_Supplied data_
+-------+

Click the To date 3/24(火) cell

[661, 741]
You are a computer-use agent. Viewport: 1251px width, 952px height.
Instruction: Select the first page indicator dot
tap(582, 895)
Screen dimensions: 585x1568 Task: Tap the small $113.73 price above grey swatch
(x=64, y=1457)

+-------+

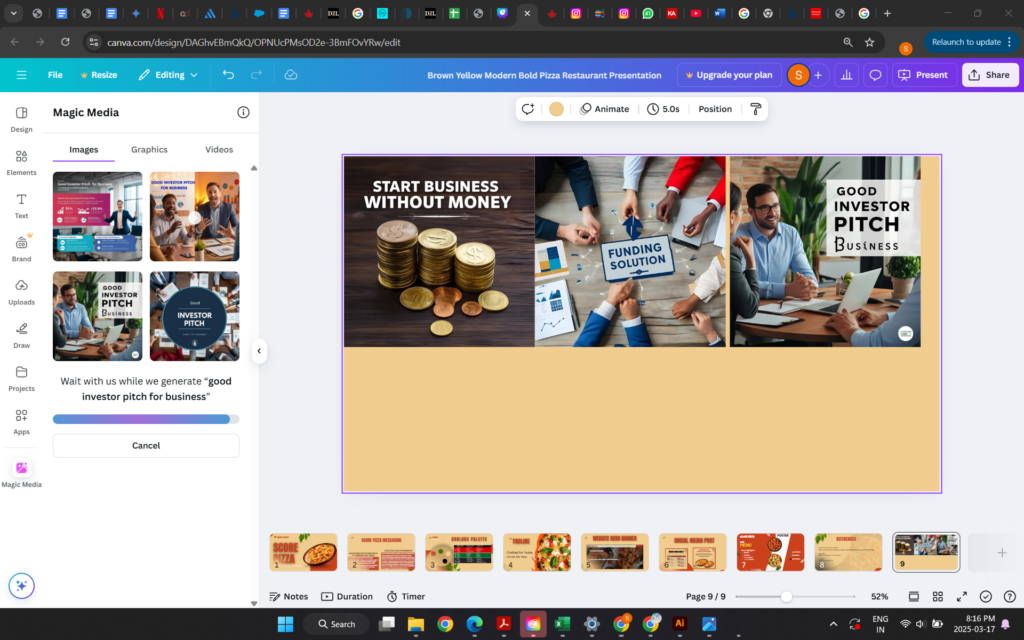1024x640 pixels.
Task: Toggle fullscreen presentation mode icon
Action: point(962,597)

+-------+

Turn the lines of the records above into a numbered list, starting at the line containing "Screen dimensions: 585x1568" and ending at the line containing "(x=64, y=1457)", both included. Omit blank lines.

_Task answer_
1. Screen dimensions: 585x1568 Task: Tap the small $113.73 price above grey swatch
2. (x=64, y=1457)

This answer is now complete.